Le gouvernement a promis de ne pas sabrer ses programmes à l'aveuglette en élaborant un plan pour éliminer le déficit record de 24,7 milliards $ de la province.
« Nous ne voulons pas compromettre l'avenir en tentant d'atteindre l'équilibre budgétaire trop rapidement », a fait valoir le chef du Parti libéral après le discours, qui survient deux semaines avant le dévoilement du prochain budget.
Le discours lu par le lieutenant-gouverneur David Onley promet un projet de loi pour tirer profit du développement des technologies de l'eau, secteur représentant un chiffre d'affaires annuel de 400 milliards $.
On annonce également l'intention d'accepter davantage d'étudiants étrangers et « de faire passer de 62 % à 70 % la proportion d'Ontariens poursuivant des études postsecondaires ».
Le gouvernement entend par ailleurs créer une « commission » chargée de trouver une solution au problème du financement des soins de santé. Environ 46 % du budget provincial est actuellement consacré à la santé, et ce taux pourrait bondir à 70 % d'ici 2022. Les libéraux n'écartent pas de faire une plus grande place au privé.
Rien de neuf, dit l'opposition
L'opposition conservatrice a qualifié de « recyclage de promesses » le discours présenté hier à Queen's Park, alors que l'Assemblée de la francophonie (AFO) estimait elle aussi qu'il ne « présentait peu de nouveautés ».

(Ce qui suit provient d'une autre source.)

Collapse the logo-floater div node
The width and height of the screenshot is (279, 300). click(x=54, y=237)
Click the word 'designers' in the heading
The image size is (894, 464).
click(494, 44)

« Que ce soit pour les centrales à charbon ou l'école à temps plein dès l'âge de 4 ans, ce gouvernement répète les mêmes promesses d'un discours du trône à l'autre. Même les libéraux n'applaudissaient pas à la fin du discours », a déclaré la députée conservatrice de Nepean-Carleton, Lisa McLeod. Les libéraux promettent depuis 2003 de mettre un terme à l'utilisation du charbon pour générer de l'électricité.
Trois lignes pour les Francos
Quelque trois lignes de ce discours de 16 pages abordent spécifiquement les besoins de la population franco-ontarienne.
Dans le bref passage, le gouvernement rappelle évasivement la création d'entités de planification des soins de santé de langue française à travers la province.
« La communauté francophone participera davantage à la planification des services de santé en français à l'échelon local », peut-on lire.
C'est bien peu, reconnaît Mariette Carrier-Fraser, de l'AFO. « Ça avait déjà été annoncé. On va être vigilant et travailler eux pour s'assurer que ces entités sont mises en place. »
Hormis un engagement du gouvernement à discuter avec elles au sujet de l'exploration d'une nouvelle mine, pratiquement rien n'est prévu pour les communautés autochtones de l'Ontario.